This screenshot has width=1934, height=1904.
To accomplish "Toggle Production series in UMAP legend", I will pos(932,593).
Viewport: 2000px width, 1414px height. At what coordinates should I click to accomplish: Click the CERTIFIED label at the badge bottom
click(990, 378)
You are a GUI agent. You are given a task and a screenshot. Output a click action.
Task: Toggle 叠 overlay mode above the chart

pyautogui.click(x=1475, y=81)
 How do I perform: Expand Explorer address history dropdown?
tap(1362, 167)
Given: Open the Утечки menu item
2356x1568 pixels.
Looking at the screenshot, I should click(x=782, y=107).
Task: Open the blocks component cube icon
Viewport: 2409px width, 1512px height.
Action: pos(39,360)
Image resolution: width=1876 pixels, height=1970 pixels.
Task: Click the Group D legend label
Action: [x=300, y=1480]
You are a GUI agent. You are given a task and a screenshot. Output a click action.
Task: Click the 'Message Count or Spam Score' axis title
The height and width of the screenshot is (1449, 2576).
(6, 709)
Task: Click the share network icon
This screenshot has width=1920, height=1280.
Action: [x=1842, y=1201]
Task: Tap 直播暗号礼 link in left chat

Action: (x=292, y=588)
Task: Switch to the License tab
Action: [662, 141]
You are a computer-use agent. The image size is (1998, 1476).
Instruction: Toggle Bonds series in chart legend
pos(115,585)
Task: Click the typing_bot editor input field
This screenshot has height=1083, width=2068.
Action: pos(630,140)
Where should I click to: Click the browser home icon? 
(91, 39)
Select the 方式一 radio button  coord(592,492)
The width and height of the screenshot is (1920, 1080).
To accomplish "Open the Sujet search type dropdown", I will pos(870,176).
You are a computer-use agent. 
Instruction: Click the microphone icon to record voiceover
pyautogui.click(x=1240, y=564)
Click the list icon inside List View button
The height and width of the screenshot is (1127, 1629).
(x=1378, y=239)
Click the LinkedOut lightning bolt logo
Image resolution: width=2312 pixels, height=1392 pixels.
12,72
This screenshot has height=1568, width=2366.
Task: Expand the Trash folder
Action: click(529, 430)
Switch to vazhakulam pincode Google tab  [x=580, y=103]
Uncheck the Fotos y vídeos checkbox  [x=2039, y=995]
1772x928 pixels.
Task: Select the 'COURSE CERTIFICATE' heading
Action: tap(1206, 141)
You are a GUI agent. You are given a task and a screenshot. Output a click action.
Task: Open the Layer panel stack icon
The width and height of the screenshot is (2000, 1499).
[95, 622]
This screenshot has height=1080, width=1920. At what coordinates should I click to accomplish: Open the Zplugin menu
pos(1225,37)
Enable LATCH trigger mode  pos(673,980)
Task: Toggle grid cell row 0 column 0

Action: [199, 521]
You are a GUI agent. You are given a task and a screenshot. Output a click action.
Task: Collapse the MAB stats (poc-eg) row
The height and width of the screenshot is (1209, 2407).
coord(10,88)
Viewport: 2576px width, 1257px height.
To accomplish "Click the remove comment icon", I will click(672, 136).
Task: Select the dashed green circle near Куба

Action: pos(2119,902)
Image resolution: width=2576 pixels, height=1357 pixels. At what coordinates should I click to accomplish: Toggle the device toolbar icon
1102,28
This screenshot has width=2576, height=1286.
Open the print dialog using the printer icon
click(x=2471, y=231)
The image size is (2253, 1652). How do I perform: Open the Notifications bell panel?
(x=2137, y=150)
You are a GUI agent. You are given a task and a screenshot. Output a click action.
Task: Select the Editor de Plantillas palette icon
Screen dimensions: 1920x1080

....

Problem statement: Restating the data word for word is the whole task.

Task output:
This screenshot has width=1934, height=1904.
To accomplish "Toggle Production series in UMAP legend", I will pos(932,593).
Viewport: 2000px width, 1414px height. At what coordinates should I click to accomplish: Click the CERTIFIED label at the badge bottom
click(990, 378)
You are a GUI agent. You are given a task and a screenshot. Output a click action.
Task: Toggle 叠 overlay mode above the chart

pyautogui.click(x=1475, y=81)
 How do I perform: Expand Explorer address history dropdown?
tap(1362, 167)
Given: Open the Утечки menu item
2356x1568 pixels.
Looking at the screenshot, I should click(x=782, y=107).
Task: Open the blocks component cube icon
Viewport: 2409px width, 1512px height.
Action: pos(39,360)
Image resolution: width=1876 pixels, height=1970 pixels.
Task: Click the Group D legend label
Action: [x=300, y=1480]
You are a GUI agent. You are given a task and a screenshot. Output a click action.
Task: Click the 'Message Count or Spam Score' axis title
The height and width of the screenshot is (1449, 2576).
(6, 709)
Task: Click the share network icon
This screenshot has width=1920, height=1280.
Action: [x=1842, y=1201]
Task: Tap 直播暗号礼 link in left chat

Action: (x=292, y=588)
Task: Switch to the License tab
Action: [662, 141]
You are a computer-use agent. The image size is (1998, 1476).
Instruction: Toggle Bonds series in chart legend
pos(115,585)
Task: Click the typing_bot editor input field
This screenshot has height=1083, width=2068.
Action: pos(630,140)
Where should I click to: Click the browser home icon? 
(91, 39)
Select the 方式一 radio button  coord(592,492)
The width and height of the screenshot is (1920, 1080).
To accomplish "Open the Sujet search type dropdown", I will pos(870,176).
You are a computer-use agent. 
Instruction: Click the microphone icon to record voiceover
pyautogui.click(x=1240, y=564)
Click the list icon inside List View button
The height and width of the screenshot is (1127, 1629).
(x=1378, y=239)
Click the LinkedOut lightning bolt logo
Image resolution: width=2312 pixels, height=1392 pixels.
12,72
This screenshot has height=1568, width=2366.
Task: Expand the Trash folder
Action: click(529, 430)
Switch to vazhakulam pincode Google tab  [x=580, y=103]
Uncheck the Fotos y vídeos checkbox  [x=2039, y=995]
1772x928 pixels.
Task: Select the 'COURSE CERTIFICATE' heading
Action: tap(1206, 141)
You are a GUI agent. You are given a task and a screenshot. Output a click action.
Task: Open the Layer panel stack icon
The width and height of the screenshot is (2000, 1499).
[95, 622]
This screenshot has height=1080, width=1920. At what coordinates should I click to accomplish: Open the Zplugin menu
pos(1225,37)
Enable LATCH trigger mode  pos(673,980)
Task: Toggle grid cell row 0 column 0

Action: [199, 521]
You are a GUI agent. You are given a task and a screenshot. Output a click action.
Task: Collapse the MAB stats (poc-eg) row
The height and width of the screenshot is (1209, 2407).
coord(10,88)
Viewport: 2576px width, 1257px height.
To accomplish "Click the remove comment icon", I will click(672, 136).
Task: Select the dashed green circle near Куба

Action: pos(2119,902)
Image resolution: width=2576 pixels, height=1357 pixels. At what coordinates should I click to accomplish: Toggle the device toolbar icon
1102,28
This screenshot has width=2576, height=1286.
Open the print dialog using the printer icon
click(x=2471, y=231)
The image size is (2253, 1652). How do I perform: Open the Notifications bell panel?
(x=2137, y=150)
You are a GUI agent. You are given a task and a screenshot. Output a click action.
Task: Select the Editor de Plantillas palette icon
Screen dimensions: 1920x1080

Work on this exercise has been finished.